Drywall Expansion Joint
Drywall, which is made from pressed gypsum particles, is smooth and provides a professional wall surface, but it can’t withstand pressure from foundation settling or structural shifting. Expansion joints, also called control joints, are installed in predetermined areas when constructing long wall expanses or building on soil known for its instability. Expansion joints serve as the weakest points in the wall, and their purpose is to relieve pressure on drywall that otherwise would result in cracks.

Drywall expansion joints are plastic or vinyl strips that feature a V or U shape down the center of the strip. When installed in a wall, the V or U shape expands slightly, allowing the wall to shift imperceptibly without cracking the drywall. Expansion joints are visible and are not covered by drywall joint compound.

The longer a wall or the larger a ceiling, the more it requires the installation of drywall expansion joints to reduce cracking. The joints are not common in standard residential construction unless the soil is known to move. In commercial construction, however, expansion joints are common, and architects and engineers use them to control cracking during future movement of a building.

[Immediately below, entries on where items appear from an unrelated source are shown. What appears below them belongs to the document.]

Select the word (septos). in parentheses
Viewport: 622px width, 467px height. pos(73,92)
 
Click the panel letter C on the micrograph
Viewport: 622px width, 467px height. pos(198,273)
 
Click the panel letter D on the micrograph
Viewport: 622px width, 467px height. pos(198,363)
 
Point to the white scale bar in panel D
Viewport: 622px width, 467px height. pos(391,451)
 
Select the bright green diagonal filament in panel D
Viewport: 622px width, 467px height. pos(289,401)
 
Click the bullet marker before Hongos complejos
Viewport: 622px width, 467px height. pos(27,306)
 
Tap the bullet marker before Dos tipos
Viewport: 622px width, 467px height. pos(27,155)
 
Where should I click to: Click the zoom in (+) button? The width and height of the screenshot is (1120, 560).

Drywall expansion joints fit in the seam between two drywall panels. The joints are made in different sizes, and a contractor must leave a gap between the drywall panels when he attaches them to the framing beneath. Depending on the anticipated movement, an expansion joint may require a gap of 1/4 inch up to 1 inch. The expansion joint features fins on each side that attach to the adjacent drywall panels with drywall nails or spray adhesive. After the joints are in place, the contractor applies joint compound only over the fins, not over the joint.

Made of vinyl or other flexible materials, an expansion joint will expand and contract, but it should not crack unless it was taped over during installation. You may brush paint over expansion joints to minimize their appearance in a wall, but do not fill them with joint compound as you would other drywall seams.